**EXERCISE MATERIALS**
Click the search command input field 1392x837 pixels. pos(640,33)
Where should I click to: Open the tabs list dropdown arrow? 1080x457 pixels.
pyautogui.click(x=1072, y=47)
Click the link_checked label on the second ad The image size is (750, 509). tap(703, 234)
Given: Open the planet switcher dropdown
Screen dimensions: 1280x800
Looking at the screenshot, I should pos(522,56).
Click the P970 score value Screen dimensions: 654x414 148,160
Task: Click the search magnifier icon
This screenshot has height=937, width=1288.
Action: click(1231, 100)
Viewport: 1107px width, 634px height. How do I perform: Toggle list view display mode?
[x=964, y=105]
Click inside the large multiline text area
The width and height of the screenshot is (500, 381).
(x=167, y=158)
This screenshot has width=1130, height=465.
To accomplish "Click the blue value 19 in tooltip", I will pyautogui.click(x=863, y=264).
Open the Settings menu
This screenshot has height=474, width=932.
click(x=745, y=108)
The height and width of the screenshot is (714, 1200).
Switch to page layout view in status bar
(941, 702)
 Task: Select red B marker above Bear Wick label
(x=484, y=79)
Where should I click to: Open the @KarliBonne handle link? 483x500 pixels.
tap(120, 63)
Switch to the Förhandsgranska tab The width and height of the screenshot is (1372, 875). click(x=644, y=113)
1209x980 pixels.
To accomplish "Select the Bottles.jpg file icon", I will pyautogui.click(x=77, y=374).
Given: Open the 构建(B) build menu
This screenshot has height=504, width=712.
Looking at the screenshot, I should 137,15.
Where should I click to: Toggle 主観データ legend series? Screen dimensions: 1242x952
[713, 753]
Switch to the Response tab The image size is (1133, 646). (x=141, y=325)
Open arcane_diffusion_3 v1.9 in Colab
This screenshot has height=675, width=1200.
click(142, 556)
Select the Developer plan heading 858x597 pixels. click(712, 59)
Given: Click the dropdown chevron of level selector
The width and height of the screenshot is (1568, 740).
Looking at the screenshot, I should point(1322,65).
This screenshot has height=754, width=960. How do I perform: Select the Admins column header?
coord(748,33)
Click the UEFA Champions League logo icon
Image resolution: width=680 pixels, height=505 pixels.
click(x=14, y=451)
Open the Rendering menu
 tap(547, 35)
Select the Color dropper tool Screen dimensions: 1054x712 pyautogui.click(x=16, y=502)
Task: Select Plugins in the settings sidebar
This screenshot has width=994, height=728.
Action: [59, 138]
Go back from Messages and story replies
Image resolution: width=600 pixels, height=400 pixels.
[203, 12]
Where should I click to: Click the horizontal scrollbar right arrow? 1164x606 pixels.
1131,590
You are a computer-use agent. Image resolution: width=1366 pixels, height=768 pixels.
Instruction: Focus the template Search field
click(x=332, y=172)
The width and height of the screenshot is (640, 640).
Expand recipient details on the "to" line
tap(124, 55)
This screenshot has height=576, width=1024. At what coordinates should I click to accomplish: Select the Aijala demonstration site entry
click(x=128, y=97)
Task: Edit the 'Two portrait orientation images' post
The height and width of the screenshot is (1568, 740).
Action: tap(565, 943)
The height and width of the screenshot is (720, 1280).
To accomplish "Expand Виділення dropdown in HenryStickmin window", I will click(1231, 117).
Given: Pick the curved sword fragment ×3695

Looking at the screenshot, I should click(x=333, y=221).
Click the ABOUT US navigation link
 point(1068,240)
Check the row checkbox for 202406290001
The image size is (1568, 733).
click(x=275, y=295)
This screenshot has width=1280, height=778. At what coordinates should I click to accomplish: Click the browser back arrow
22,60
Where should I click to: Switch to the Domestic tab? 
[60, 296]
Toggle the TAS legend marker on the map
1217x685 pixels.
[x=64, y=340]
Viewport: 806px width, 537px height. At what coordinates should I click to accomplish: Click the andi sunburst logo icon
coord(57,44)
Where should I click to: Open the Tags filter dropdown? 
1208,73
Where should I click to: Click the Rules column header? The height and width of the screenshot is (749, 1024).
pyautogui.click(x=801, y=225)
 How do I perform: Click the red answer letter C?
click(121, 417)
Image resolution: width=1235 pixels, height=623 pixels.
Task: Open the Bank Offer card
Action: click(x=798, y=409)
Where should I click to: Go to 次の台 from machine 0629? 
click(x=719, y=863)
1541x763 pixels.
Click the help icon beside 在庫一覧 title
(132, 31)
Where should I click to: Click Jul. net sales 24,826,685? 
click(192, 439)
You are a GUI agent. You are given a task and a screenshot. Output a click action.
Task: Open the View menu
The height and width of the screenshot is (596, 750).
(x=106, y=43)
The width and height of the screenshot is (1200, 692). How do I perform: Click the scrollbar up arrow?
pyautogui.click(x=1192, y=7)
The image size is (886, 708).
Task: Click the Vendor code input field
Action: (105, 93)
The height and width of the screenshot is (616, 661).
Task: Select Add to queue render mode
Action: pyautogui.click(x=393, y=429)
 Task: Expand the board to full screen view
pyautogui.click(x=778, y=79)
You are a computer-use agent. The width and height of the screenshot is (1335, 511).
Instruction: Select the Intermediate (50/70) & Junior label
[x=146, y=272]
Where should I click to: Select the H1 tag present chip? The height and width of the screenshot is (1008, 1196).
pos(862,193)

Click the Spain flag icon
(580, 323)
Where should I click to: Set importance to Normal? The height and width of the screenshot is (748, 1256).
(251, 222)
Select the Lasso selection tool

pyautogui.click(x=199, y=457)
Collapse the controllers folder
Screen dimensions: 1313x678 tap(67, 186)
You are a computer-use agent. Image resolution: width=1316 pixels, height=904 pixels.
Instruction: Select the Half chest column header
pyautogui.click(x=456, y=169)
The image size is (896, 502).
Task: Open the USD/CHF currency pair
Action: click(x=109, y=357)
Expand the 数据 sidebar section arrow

**ABOUT THIS EXERCISE**
Transcribe the lines from the first line of the records through the line that contains "1209x980 pixels.", both included, and add nothing else.

**TASK ANSWER**
Click the search command input field 1392x837 pixels. pos(640,33)
Where should I click to: Open the tabs list dropdown arrow? 1080x457 pixels.
pyautogui.click(x=1072, y=47)
Click the link_checked label on the second ad The image size is (750, 509). tap(703, 234)
Given: Open the planet switcher dropdown
Screen dimensions: 1280x800
Looking at the screenshot, I should pos(522,56).
Click the P970 score value Screen dimensions: 654x414 148,160
Task: Click the search magnifier icon
This screenshot has height=937, width=1288.
Action: click(1231, 100)
Viewport: 1107px width, 634px height. How do I perform: Toggle list view display mode?
[x=964, y=105]
Click inside the large multiline text area
The width and height of the screenshot is (500, 381).
(x=167, y=158)
This screenshot has width=1130, height=465.
To accomplish "Click the blue value 19 in tooltip", I will pyautogui.click(x=863, y=264).
Open the Settings menu
This screenshot has height=474, width=932.
click(x=745, y=108)
The height and width of the screenshot is (714, 1200).
Switch to page layout view in status bar
(941, 702)
 Task: Select red B marker above Bear Wick label
(x=484, y=79)
Where should I click to: Open the @KarliBonne handle link? 483x500 pixels.
tap(120, 63)
Switch to the Förhandsgranska tab The width and height of the screenshot is (1372, 875). click(x=644, y=113)
1209x980 pixels.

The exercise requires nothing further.